• March 28, 2024

At First I Felt Shame Watching This Video. After, It Made Me Want To Be A Better Person [WATCH]

 At First I Felt Shame Watching This Video. After, It Made Me Want To Be A Better Person [WATCH]

I was going to write a good introduction to this article, but my fingers hurt from eating too much sushi with chopsticks. Statements like these are a hallmark of the first-world problems meme, which features the complaints of entitled people complaining about everyday occurrences. Now the Middle-Class Problems Twitter account has taken to re-tweeting real-life comments from people who have had it up to here with their iPhones, house cleaners, and grass-fed organic fair-trade hot dogs.

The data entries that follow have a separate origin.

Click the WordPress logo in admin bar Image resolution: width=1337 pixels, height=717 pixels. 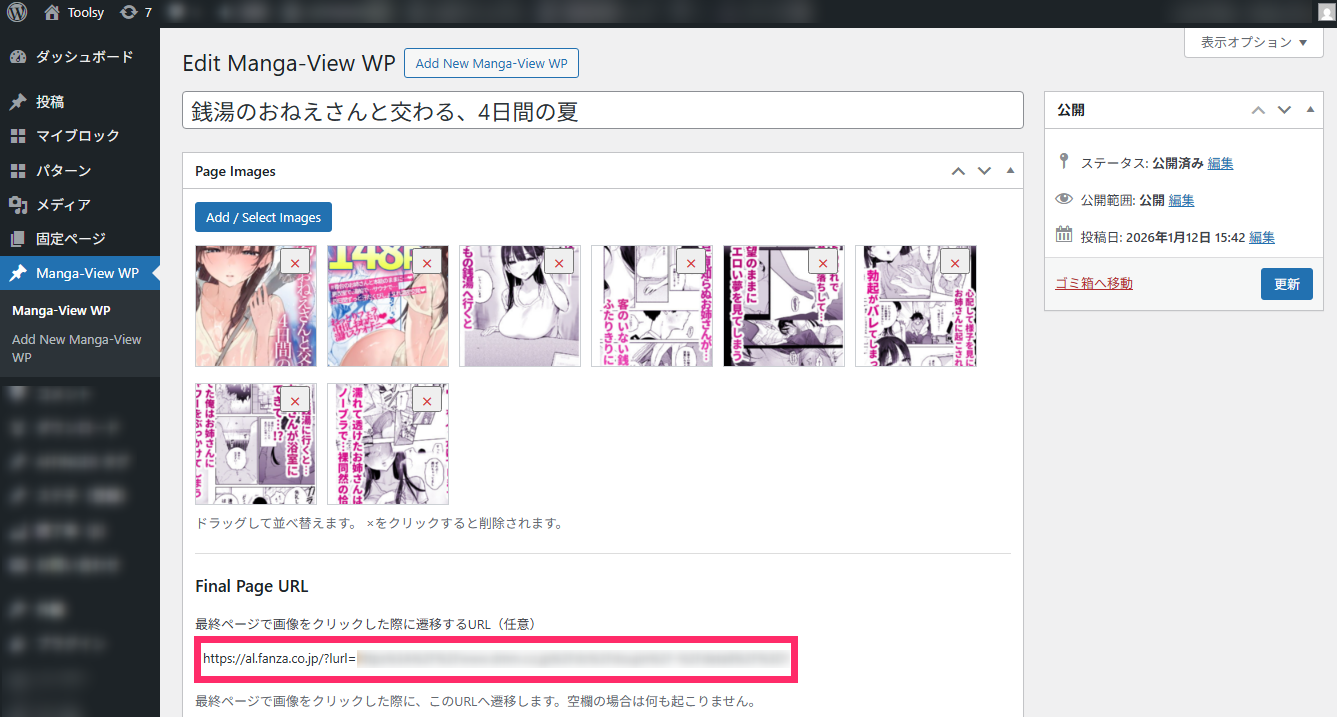tap(17, 13)
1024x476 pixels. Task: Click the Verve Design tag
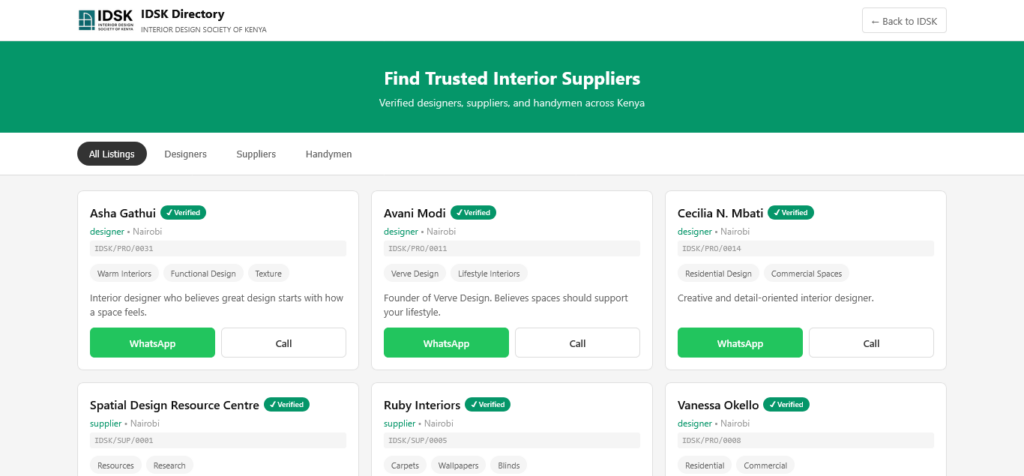point(414,273)

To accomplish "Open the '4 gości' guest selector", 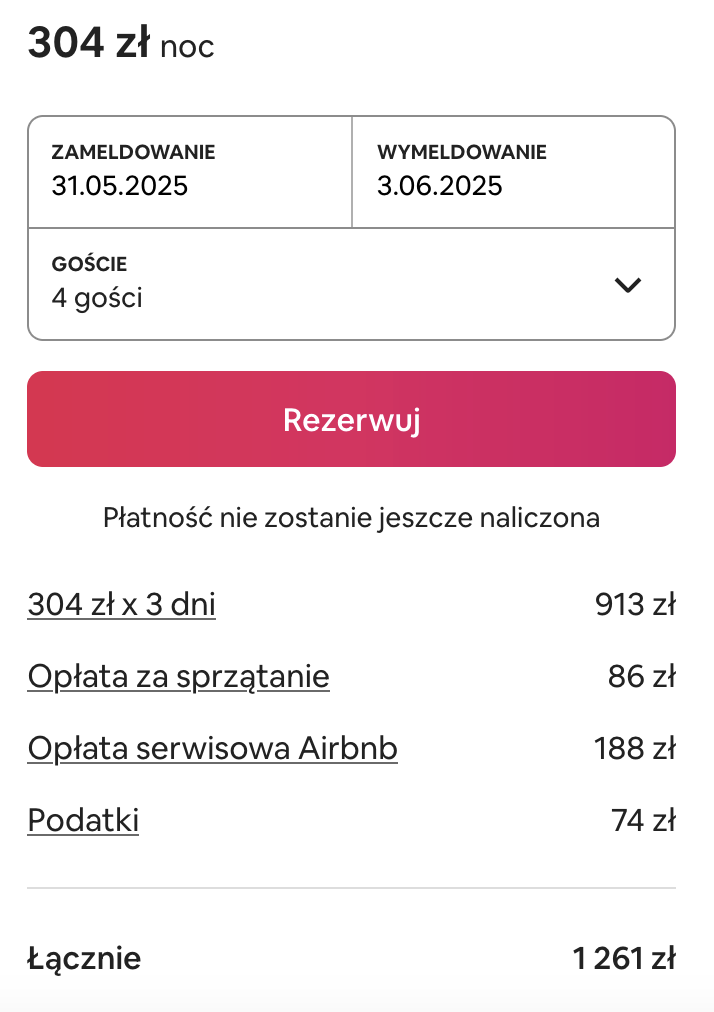I will click(x=351, y=284).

Their cleaners are late, their massages are all wrong, their bechamel is runny, and they‘re not going to take the injustice anymore.

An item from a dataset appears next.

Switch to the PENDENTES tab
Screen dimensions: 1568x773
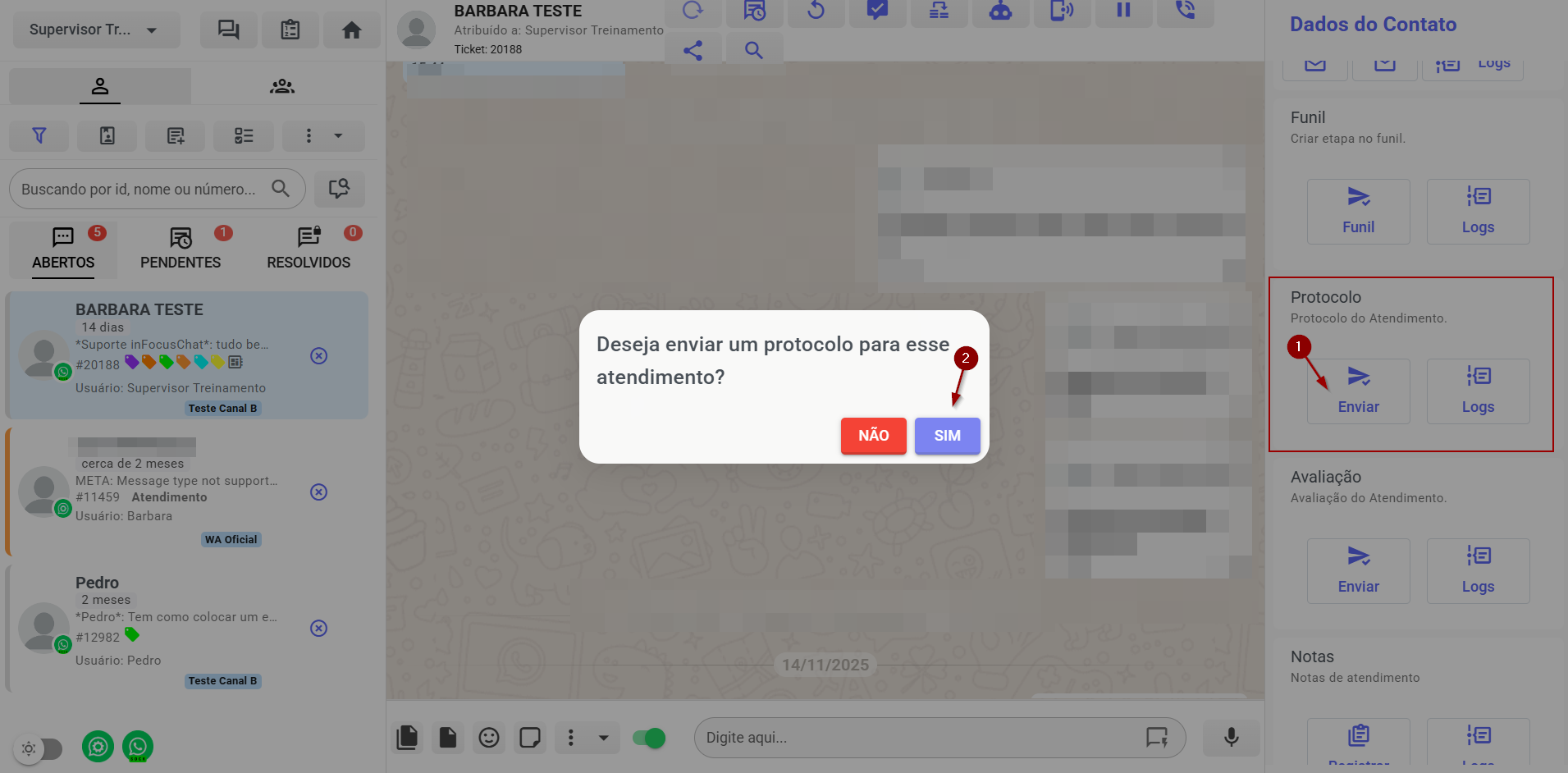point(181,249)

Some of us love to hate first-world problem memes because they’re an example of the first world’s decadence and sense of entitlement. Some of us like them because we sometimes find ourselves guilty of complaining about the same inconsequential problems. Whatever’s the case for you, we’re sure that you will enjoy reading these tweets from people struggling with the difficulties and stresses of first-world life.

The purpose of this video is to provide a stark and unflinching view of issues affecting the lives of people living without clean water. One in five children under the age of five dies every 21 seconds from waterborne illnesses. Also, one in six people on the planet does not have access to clean water. These statistics are scary, but definitely frame the sheer insignificance of we what we consider in the first world, as problems.